**Work item**
Below are lines of records; copy exactly those from the one containing "The image size is (994, 1204)." through the one containing "Given: Toggle the list view button", leaving the pictures behind.

***** Extracted material *****

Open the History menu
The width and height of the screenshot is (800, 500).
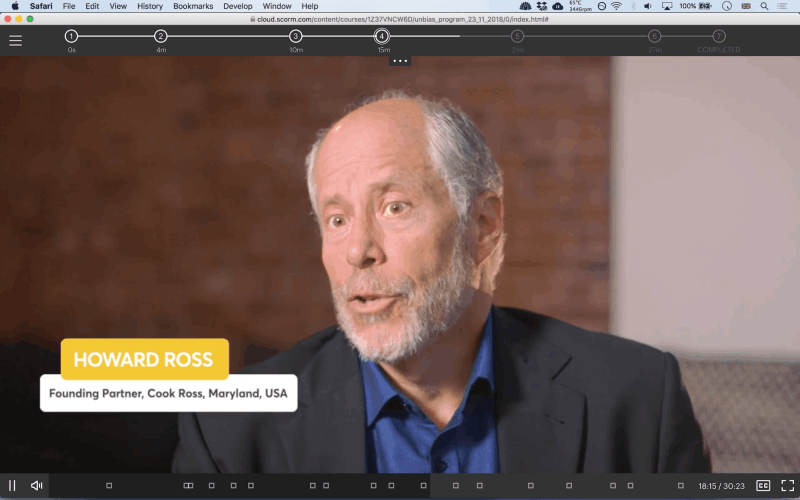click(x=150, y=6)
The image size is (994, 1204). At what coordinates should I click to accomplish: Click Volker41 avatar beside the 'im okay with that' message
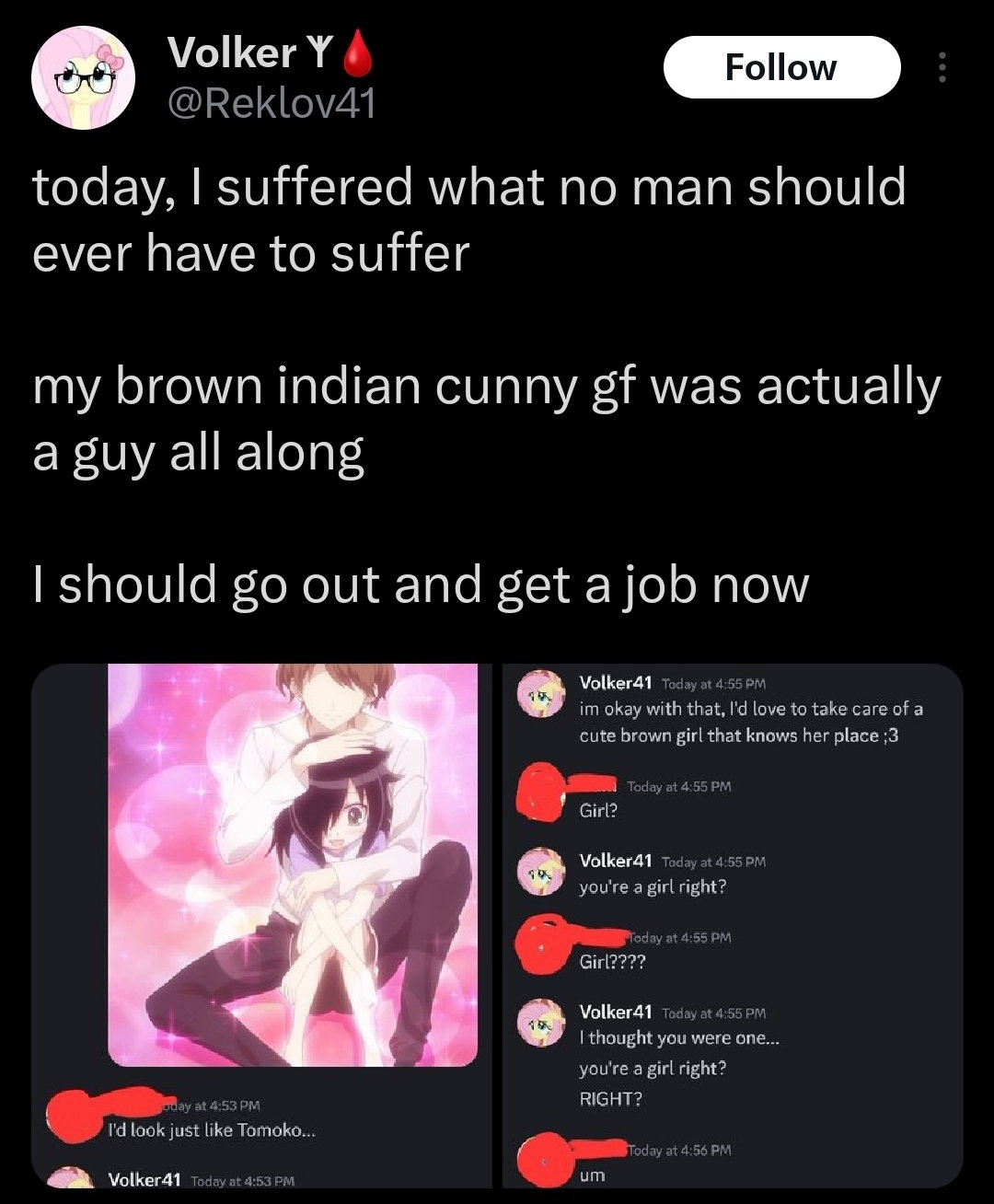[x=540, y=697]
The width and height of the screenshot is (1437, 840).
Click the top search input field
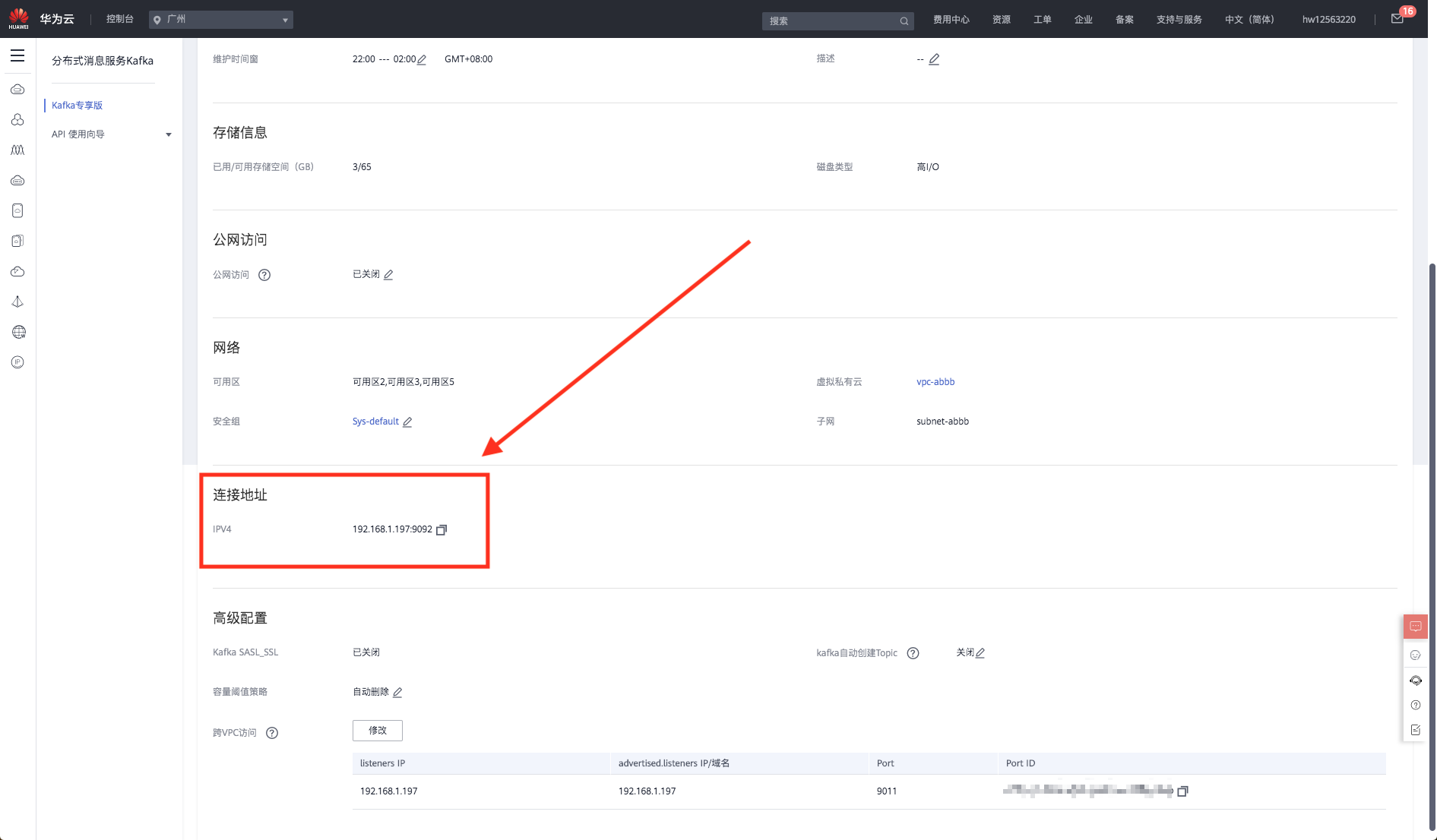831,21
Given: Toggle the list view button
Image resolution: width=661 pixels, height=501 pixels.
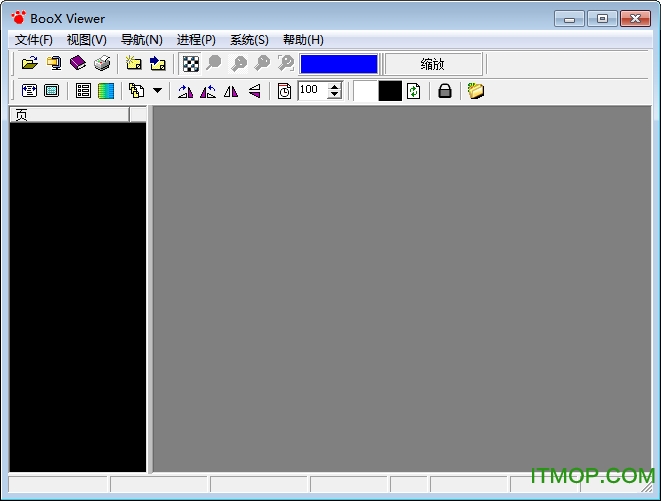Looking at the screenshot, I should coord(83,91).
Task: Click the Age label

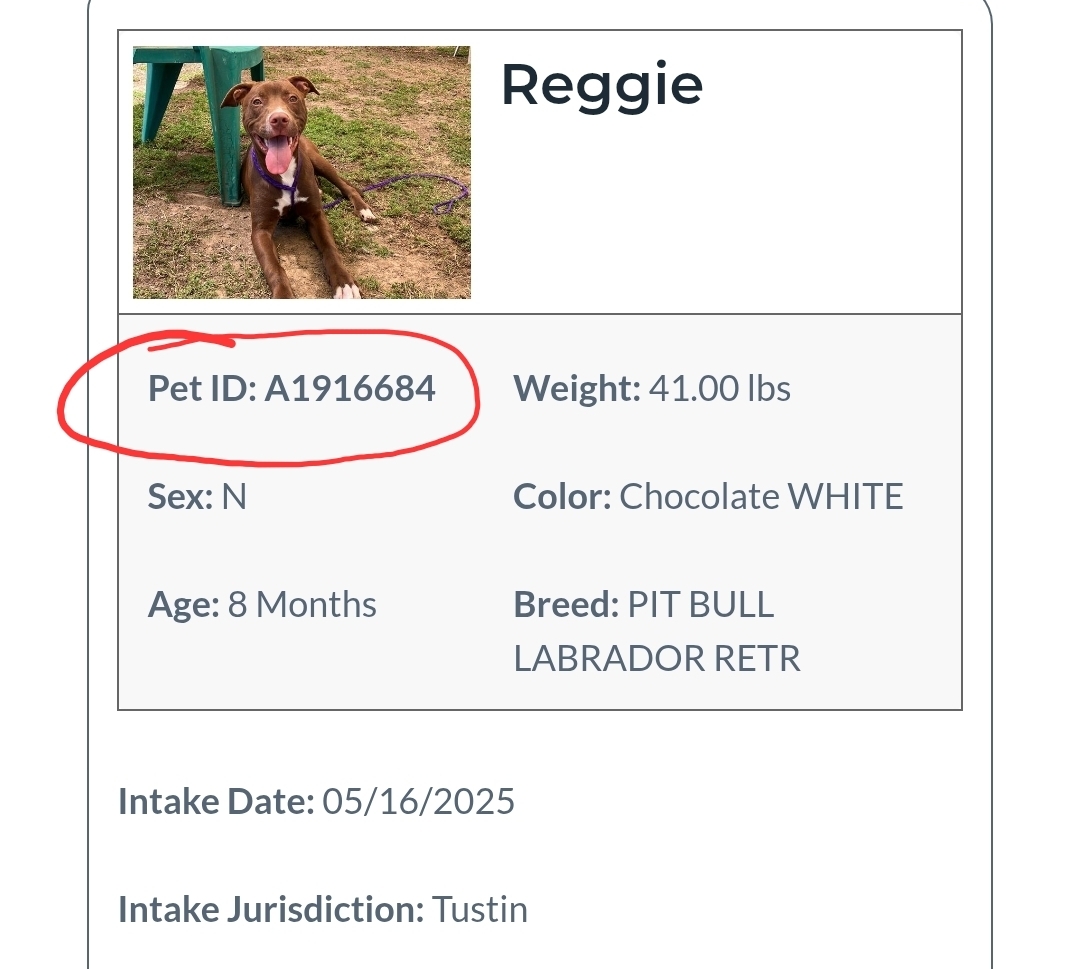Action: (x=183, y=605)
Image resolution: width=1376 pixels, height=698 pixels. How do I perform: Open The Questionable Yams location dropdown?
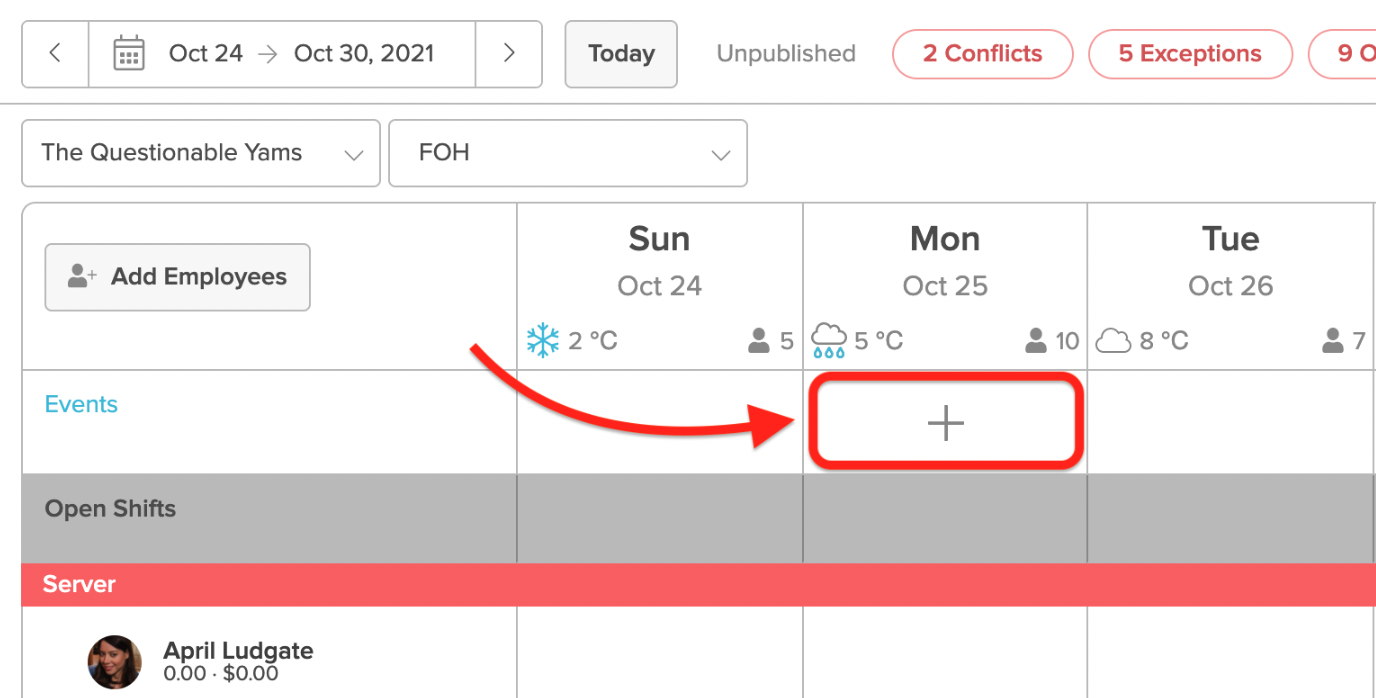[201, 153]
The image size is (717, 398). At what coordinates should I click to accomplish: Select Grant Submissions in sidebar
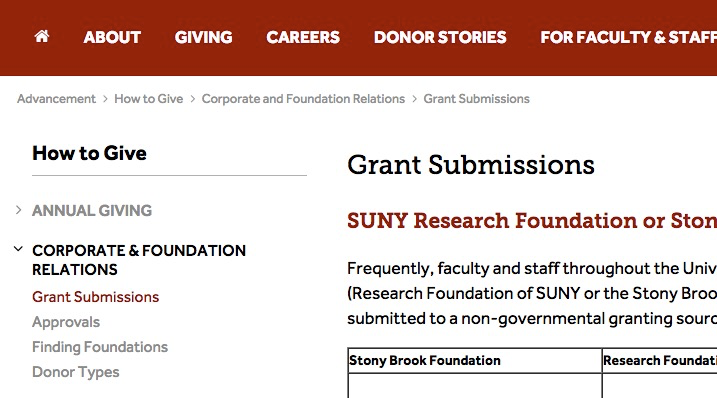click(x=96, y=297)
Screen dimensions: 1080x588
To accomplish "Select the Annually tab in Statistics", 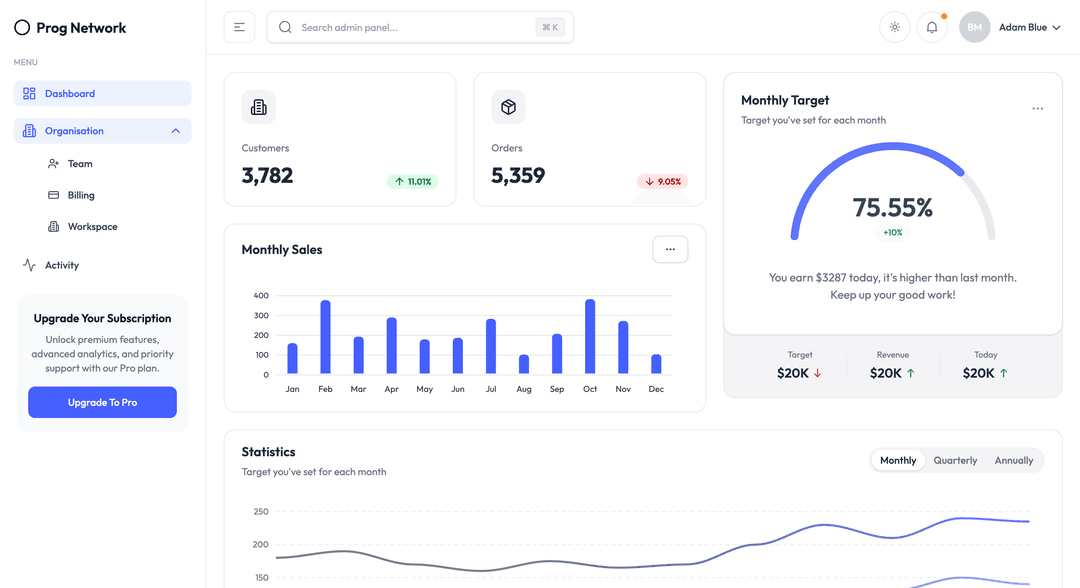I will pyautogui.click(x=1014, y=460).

*****

**Expected output**
The image size is (994, 1204). At what coordinates should I click to accomplish: Click Volker41 avatar beside the 'im okay with that' message
[x=540, y=697]
The width and height of the screenshot is (1437, 840).
Click the top search input field
831,21
Given: Toggle the list view button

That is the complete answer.